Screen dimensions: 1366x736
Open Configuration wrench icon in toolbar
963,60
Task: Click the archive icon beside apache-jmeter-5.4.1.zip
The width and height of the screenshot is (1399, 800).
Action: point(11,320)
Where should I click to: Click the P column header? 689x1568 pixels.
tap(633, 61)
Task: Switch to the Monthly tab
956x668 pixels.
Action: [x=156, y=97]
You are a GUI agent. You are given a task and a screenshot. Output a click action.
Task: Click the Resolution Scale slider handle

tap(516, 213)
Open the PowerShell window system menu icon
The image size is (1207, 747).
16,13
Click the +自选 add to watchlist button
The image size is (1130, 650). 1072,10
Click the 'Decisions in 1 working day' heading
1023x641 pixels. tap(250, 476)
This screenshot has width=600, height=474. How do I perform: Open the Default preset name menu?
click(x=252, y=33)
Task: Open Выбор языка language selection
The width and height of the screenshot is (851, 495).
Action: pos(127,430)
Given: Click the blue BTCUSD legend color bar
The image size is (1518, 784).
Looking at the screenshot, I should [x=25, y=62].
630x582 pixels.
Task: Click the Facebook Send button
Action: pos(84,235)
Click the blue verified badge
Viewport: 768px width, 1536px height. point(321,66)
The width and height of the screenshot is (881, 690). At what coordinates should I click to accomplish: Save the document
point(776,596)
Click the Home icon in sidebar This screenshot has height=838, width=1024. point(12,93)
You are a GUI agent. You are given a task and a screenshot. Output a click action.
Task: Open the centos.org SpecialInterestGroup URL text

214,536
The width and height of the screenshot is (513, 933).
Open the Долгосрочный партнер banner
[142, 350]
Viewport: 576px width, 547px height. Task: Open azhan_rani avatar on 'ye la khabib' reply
++++++
Give back every entry, unchanged in any way.

▸ **Problem solution**
Screen dimensions: 1366x736
Open Configuration wrench icon in toolbar
963,60
Task: Click the archive icon beside apache-jmeter-5.4.1.zip
The width and height of the screenshot is (1399, 800).
Action: point(11,320)
Where should I click to: Click the P column header? 689x1568 pixels.
tap(633, 61)
Task: Switch to the Monthly tab
956x668 pixels.
Action: [x=156, y=97]
You are a GUI agent. You are given a task and a screenshot. Output a click action.
Task: Click the Resolution Scale slider handle

tap(516, 213)
Open the PowerShell window system menu icon
The image size is (1207, 747).
16,13
Click the +自选 add to watchlist button
The image size is (1130, 650). 1072,10
Click the 'Decisions in 1 working day' heading
1023x641 pixels. tap(250, 476)
This screenshot has width=600, height=474. How do I perform: Open the Default preset name menu?
click(x=252, y=33)
Task: Open Выбор языка language selection
The width and height of the screenshot is (851, 495).
Action: pos(127,430)
Given: Click the blue BTCUSD legend color bar
The image size is (1518, 784).
Looking at the screenshot, I should [x=25, y=62].
630x582 pixels.
Task: Click the Facebook Send button
Action: pos(84,235)
Click the blue verified badge
Viewport: 768px width, 1536px height. point(321,66)
The width and height of the screenshot is (881, 690). At what coordinates should I click to accomplish: Save the document
point(776,596)
Click the Home icon in sidebar This screenshot has height=838, width=1024. point(12,93)
You are a GUI agent. You are given a task and a screenshot. Output a click action.
Task: Open the centos.org SpecialInterestGroup URL text

214,536
The width and height of the screenshot is (513, 933).
Open the Долгосрочный партнер banner
[142, 350]
Viewport: 576px width, 547px height. Task: Open azhan_rani avatar on 'ye la khabib' reply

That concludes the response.